(496d) Improving Supply Chain Performance Using Game Theory, Cooperative MPC and Optimization
AIChE Annual Meeting
2010
2010 Annual Meeting
Computing and Systems Technology Division
Supply Chain Optimization
Wednesday, November 10, 2010 - 1:30pm to 1:50pm
A supply chain is a highly interconnected network of facilities and distribution options that performs the functions of procuring raw materials, transforming them into products and distributing the finished products to the customers. Many supply chains include the interactions between two or more companies which exchange raw materials, intermediate products etc. These agents in the supply chain, when belonging to two separate companies interact through the "contract" which governs the economics of order placement and production scheduling in the companies. Thus, the overall performance of the supply chain and the individual agents is dependent on the terms of the contract. Analysis of supply chain contracts is essential to identify opportunities to make the supply chain more efficient.
The centralized optimization of the supply chain, which seeks to minimize, for instance, the total production cost of the final product, is independent of the contracts as it treats all the entities of the supply chain in a single optimization problem. On the other hand, in practical applications, different agents belonging to different companies optimize their own objective function, which depends on the contract. In such cases, the solution converges to the Nash equilibrium which may or may not be close to the Pareto optimal identified by the centralized optimization. However, knowledge of the Pareto optimal can help practitioners design contracts such that the Nash equilibrium is close to the Pareto optimal. When the contract is designed such that the Nash equilibrium is the Pareto optimal, then the supply chain is said to be coordinated. To explore contracts that ensure coordinated supply chains, the agents have to cooperate with each other, for instance, by sharing their objective functions or demand forecasts etc.
In this paper, we first provide a simple example of a 2 firm supply chain. Firm-1 produces an intermediate product which it sells to firm-2. Firm-2 converts it into the final product and sells it to the customers. We study the benefits of firm-2, which directly interacts with the customers sharing its demand forecast with firm-1. Model predictive control (MPC) has been gaining popularity as an optimization tool for supply chains.
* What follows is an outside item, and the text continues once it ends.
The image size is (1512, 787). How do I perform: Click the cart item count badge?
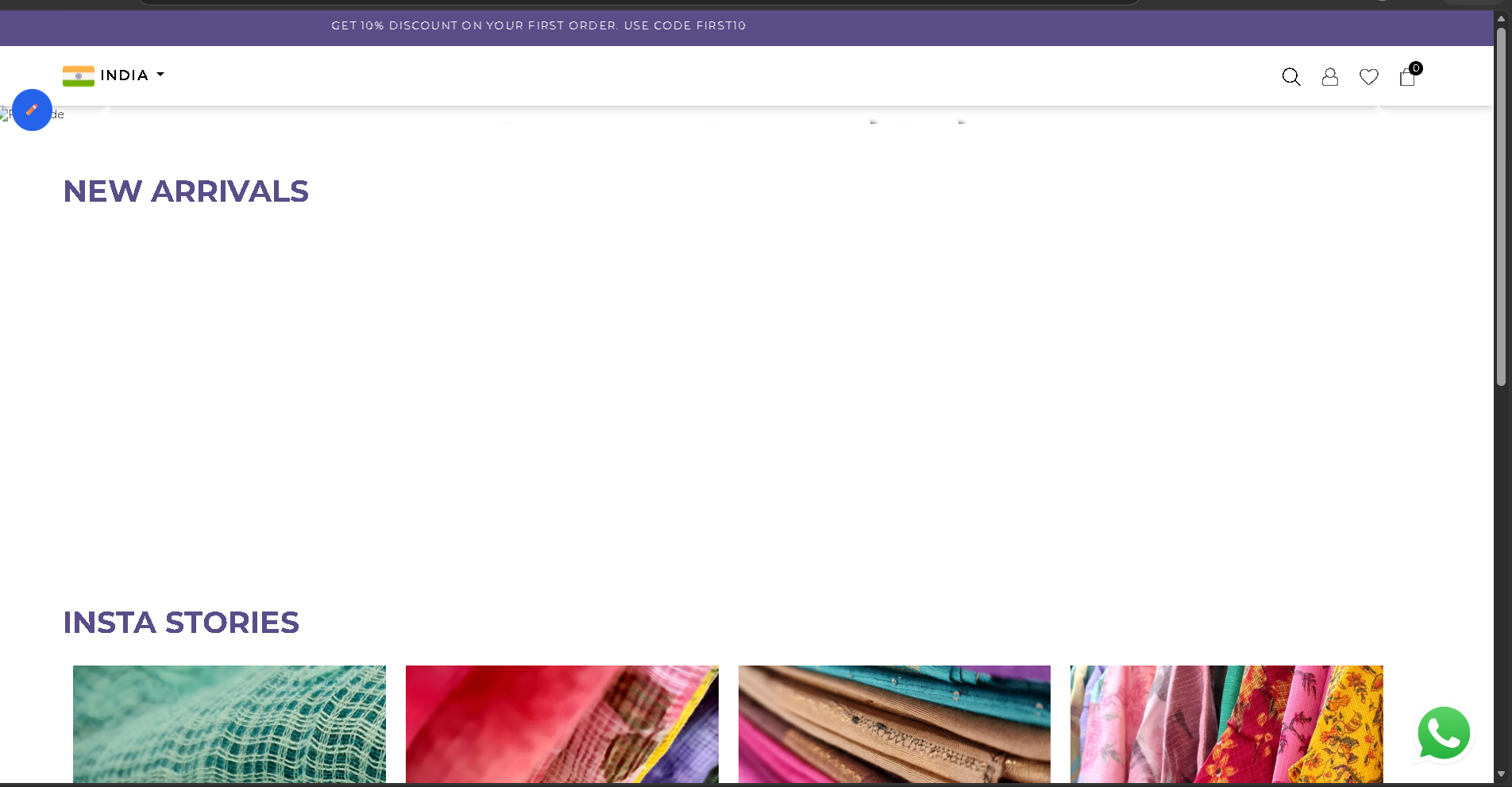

MPC is a widely used multi-variable control technique capable of handling constraints and satisfying some optimal performance criteria. In this study, we model the supply chains from a systems-theory perspective and use MPC as our optimization tool for analyzing the contracts. We compare an existing contract, which requires no demand forecast sharing. In this contract firm-2 is required to order a minimum quantity every period at a fixed price. Orders above the minimum quantity is charged at a higher price. In the other contract, in which firm-2 is required to share forecasts, there is a single wholesale price for any order and no minimum order needs to be placed.
We discuss simulation results that show the benefits for cooperation in which firm-2 increases its profits by 20% while firm-1 increases its profit by 55% when using the second contract with information sharing. It is easy to notice that firm-1 will benefit by knowing the final customer demands. But, we have shown that it is easy to develop a contract in which firm-2 also has incentive to share the demands forecasts. In this case, firm-1 could provide some extra monetary incentives to firm-1 to adopt the new contract because of the massive advantage that knowing demand forecasts provide them.
Secondly, we discuss the application of the insights from the above analysis to an industrial supply chain consisting of a steel mill and an air separating unit (ASU). In achieving this, we develop models for the different players and generate gas demand information. We study the benefits of sharing this information and explore the effect of contracts in the supply chain.